Work task: State how many lines in the following entries contain the word "computer". No other output.

The records:
=== Begin Enclosure ===
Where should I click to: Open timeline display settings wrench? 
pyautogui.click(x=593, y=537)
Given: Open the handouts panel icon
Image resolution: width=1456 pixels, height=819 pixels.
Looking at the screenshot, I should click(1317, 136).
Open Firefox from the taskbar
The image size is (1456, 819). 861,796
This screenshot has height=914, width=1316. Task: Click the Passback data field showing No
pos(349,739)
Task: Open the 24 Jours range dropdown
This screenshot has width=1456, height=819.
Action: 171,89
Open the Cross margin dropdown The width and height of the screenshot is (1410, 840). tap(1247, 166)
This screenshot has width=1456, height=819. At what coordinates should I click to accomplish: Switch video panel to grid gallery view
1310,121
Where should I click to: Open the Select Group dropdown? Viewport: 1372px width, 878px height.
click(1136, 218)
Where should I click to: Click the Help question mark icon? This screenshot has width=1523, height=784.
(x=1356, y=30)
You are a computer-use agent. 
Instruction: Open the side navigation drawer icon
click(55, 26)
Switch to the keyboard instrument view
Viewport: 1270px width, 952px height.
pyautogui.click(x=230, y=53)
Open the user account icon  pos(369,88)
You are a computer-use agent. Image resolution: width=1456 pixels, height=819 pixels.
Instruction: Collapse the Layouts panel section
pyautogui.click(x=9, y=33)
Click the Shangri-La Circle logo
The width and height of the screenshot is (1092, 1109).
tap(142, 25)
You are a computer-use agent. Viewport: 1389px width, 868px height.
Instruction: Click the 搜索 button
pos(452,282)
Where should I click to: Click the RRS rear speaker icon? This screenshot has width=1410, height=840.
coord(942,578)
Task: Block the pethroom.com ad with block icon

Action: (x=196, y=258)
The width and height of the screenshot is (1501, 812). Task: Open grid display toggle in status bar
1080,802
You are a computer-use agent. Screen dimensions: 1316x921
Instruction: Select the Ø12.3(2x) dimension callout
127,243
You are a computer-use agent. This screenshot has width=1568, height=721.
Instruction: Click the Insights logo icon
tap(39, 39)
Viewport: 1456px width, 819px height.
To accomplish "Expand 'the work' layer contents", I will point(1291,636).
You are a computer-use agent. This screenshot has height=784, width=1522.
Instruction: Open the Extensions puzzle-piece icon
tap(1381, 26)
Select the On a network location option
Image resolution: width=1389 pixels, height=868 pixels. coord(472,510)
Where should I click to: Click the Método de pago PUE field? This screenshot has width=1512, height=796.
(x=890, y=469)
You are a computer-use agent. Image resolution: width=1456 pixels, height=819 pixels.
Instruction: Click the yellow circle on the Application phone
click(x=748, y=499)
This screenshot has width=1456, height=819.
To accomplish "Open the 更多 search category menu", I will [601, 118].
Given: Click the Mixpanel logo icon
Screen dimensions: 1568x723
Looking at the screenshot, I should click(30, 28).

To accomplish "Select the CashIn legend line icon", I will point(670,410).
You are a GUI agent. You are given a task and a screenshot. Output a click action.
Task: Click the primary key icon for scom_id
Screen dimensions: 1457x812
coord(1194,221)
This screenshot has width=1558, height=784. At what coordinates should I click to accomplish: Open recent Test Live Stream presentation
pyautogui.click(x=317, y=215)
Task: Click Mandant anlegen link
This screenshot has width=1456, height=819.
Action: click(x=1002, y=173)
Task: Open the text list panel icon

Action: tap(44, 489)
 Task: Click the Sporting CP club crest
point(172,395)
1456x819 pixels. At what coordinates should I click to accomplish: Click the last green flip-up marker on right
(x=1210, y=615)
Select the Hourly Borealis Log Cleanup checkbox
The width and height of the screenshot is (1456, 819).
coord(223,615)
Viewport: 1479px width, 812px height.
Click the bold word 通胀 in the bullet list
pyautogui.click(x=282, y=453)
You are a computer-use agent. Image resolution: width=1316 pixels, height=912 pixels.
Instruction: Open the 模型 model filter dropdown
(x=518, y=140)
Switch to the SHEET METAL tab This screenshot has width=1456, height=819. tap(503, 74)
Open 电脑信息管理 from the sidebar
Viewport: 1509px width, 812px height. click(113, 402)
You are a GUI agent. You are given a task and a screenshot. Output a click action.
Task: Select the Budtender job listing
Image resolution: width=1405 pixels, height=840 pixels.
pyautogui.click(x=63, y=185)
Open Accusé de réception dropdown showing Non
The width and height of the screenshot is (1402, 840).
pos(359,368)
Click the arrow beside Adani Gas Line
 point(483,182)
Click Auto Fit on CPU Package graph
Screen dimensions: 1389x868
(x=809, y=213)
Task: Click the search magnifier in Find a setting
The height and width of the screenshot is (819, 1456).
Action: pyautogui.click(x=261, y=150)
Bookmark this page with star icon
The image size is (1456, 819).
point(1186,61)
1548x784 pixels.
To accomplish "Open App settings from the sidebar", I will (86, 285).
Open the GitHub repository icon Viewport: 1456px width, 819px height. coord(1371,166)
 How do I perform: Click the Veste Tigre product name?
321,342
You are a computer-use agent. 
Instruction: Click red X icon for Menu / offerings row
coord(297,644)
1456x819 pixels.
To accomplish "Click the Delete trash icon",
=== End Enclosure ===
Exercise output: 9